Day 13: Don’t take a good inker for granted. The job is not just tracing. And a fair amount of the good inkers gave up on pencilling to fill the need. I know I mentioned this before indirectly, but it needs to be said, just so we’re clear. In the past I went looking for an inker for my “Apocrypha” project, and there really are a lot of amateur inkers out there who think it’s just tracing, and anyone with a pen or a computer can do it. An inker can make or break a work, so you have to be wary of who you trust to finish the pencils. And make sure the inker’s style is appropriate to the penciller’s.
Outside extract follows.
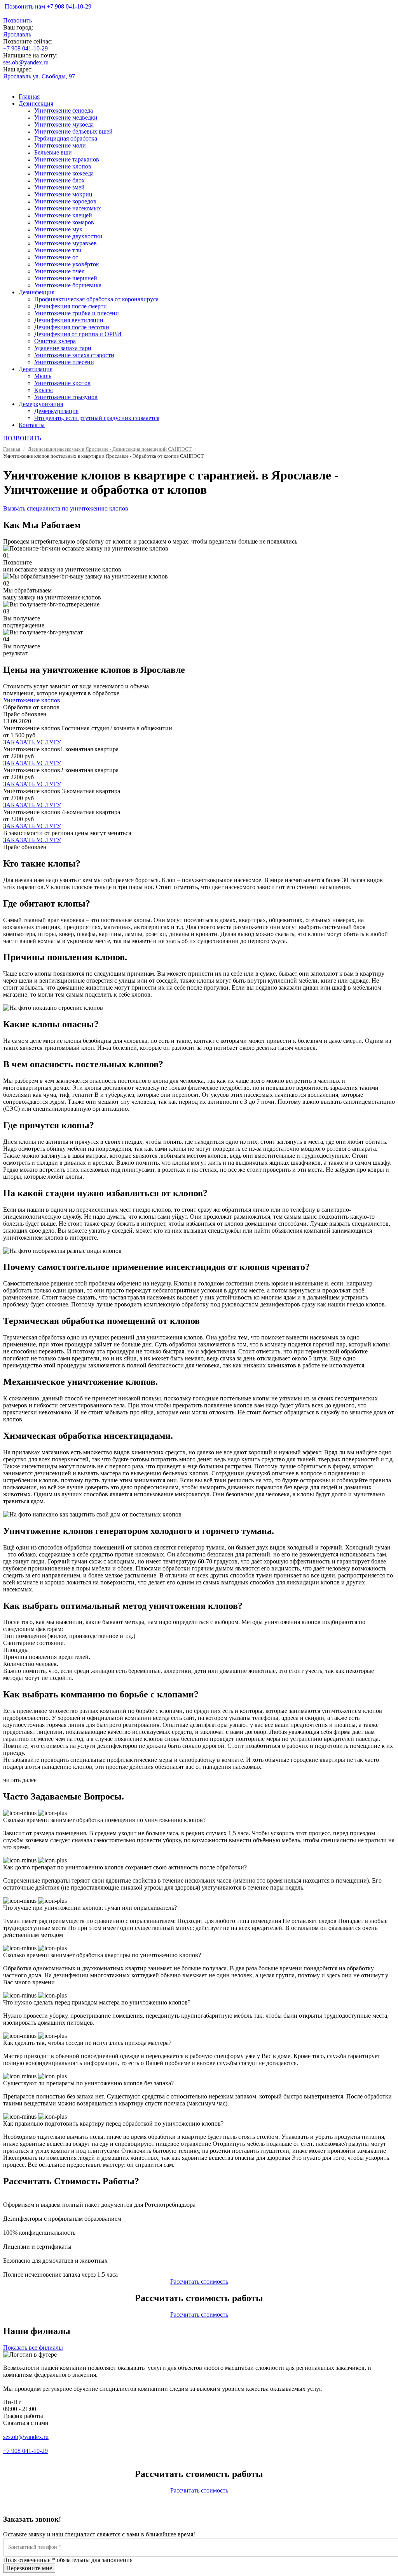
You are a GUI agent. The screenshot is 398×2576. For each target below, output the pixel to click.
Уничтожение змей (59, 187)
Kevin Nowlan and Richard Friend are both ridiculously amazing inkers, I’ve actually bought work just because Friend was the inker, but they also bring a large amount of their own style to it, and can overlap the penciller’s work. It was great with Dustin Nguyen, because he’s such a good storyteller, and then you get a characteristically Friend (or even Charest-esque) style, but it isn’t always a good mix. IMHO, a lot of Joe Sinnott’s work after Jack Kirby was all very bland, and held the industry back from breaking Kirby’s mold. Which, y’know, Kirby’s a legend, but it’s like Alan Moore said with the “Drawing Comics the Marvel Way,” John Buscema is a good artist, but we don’t need a hundred of him. Helped the iconic imagery, but damaged comics as a serious artform.